Now the summary statistics look more reasonable.

Let’s see what the data looks like now with respect to time.

# Total energy, per week
energy <- subset(dat, select = c("week", "energy_sentout_10min_kwh", "uncurtailed_10min_kwh", 
    "betz_limit_10min_kwh", "wind_energy_10min_kwh"))
energy <- ddply(energy, .(week), numcolwise(sum))

# plot energy vs time
test <- melt(energy, id.vars = ("week"))
# test$variable <- factor(test$variable, levels =
# c('energy_sentout_10min_kwh', 'uncurtailed_10min_kwh',
# 'betz_limit_10min_kwh', 'wind_energy_10min_kwh'))

# # line plot ggplot(test, aes(x=week, y=value/10^3, group=variable,
# colour=variable, linetype=variable)) + geom_line() +
# scale_y_continuous(name='MWh per week') + labs(title='Energy Timeseries')
# + theme_classic() + scale_x_discrete(breaks=levels(test$week)[seq(1,52,
# by=8)], labels=abbreviate)

# area plot
ggplot(test, aes(x = week, y = value/10^3, group = variable, fill = variable)) + 
    geom_area(stat = "identity", position = "stack") + scale_y_continuous(name = "MWh per week") + 
    labs(title = "Energy Timeseries") + theme_classic() + scale_x_discrete(breaks = levels(test$week)[seq(1, 
    52, by = 8)], labels = abbreviate)

Now we are able to see temporal trends in the actual energy sentout (curtailed), energy possible (uncurtailed) and the difference (curtailment). We juxtopose the Betz limit (theoretical max) and the kinetic energy of the wind as benchmark comparisons.

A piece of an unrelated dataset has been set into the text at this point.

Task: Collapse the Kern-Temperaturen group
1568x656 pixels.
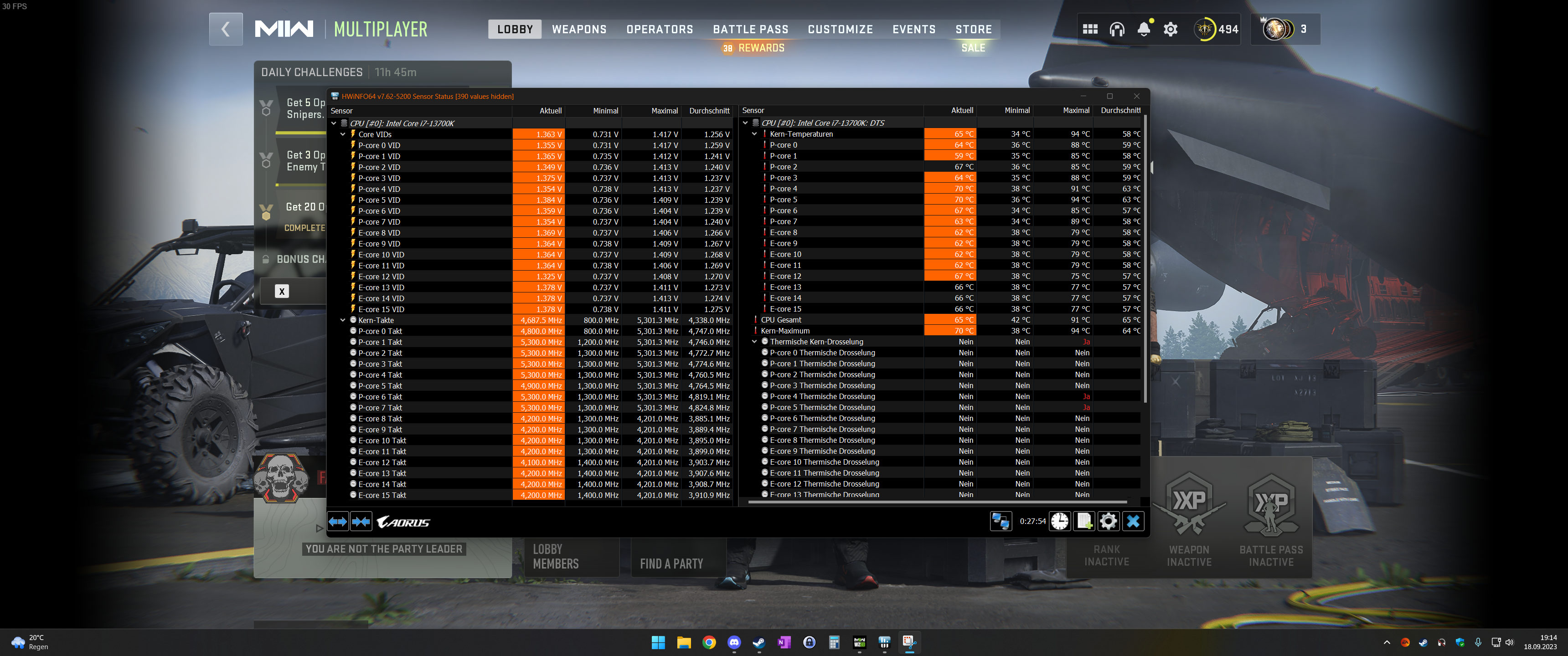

Note that the area under the uncurtailed_10min_kwh curve, and above the energy_sentout_10min_kwh curve is the annual excess wind energy that can be stored, assuming infinite storage capacity, no charging/discharging losses. and no leakages.

Pairwise observations: Power vs Windspeed

Now let’s check if the windspeed and energy measurements make sense together (e.g. pairwise observations).
Recall this is timeseries data, so at every timestamp there is a windspeed and energy measurement.

# Plot the power curve with benchmark comparisons
energy <- subset(dat, select = c("mean_wind_mps", "energy_sentout_10min_kwh", 
    "wind_energy_10min_kwh", "betz_limit_10min_kwh"))
energy <- melt(energy, id.vars = ("mean_wind_mps"))
ggplot(energy, aes(x = mean_wind_mps, y = value, group = variable, colour = variable)) + 
    geom_point() + scale_y_continuous(name = "KWh in 10min", limit = c(0, max(dat$energy_sentout_10min_kwh))) + 
    scale_x_continuous(name = "Windspeed (mps)") + labs(title = "Empirical Power Curve w. Comparison to Betz Limit and Kinetic Wind Energy") + 
    theme_classic()

Windspeed vs power output looks good if we filter the data using the Betz Limit. Otherwise we see observations above the Betz limit, but we know this is not possible. How could have so much power been produced at such low wind speeds? The only (likely) explanation is that the wind measurements are off. If the wind gauge (anemometer) was reading too low, then it would artificially place points to the left of the true power curve, thus creating points above the Betz Limit.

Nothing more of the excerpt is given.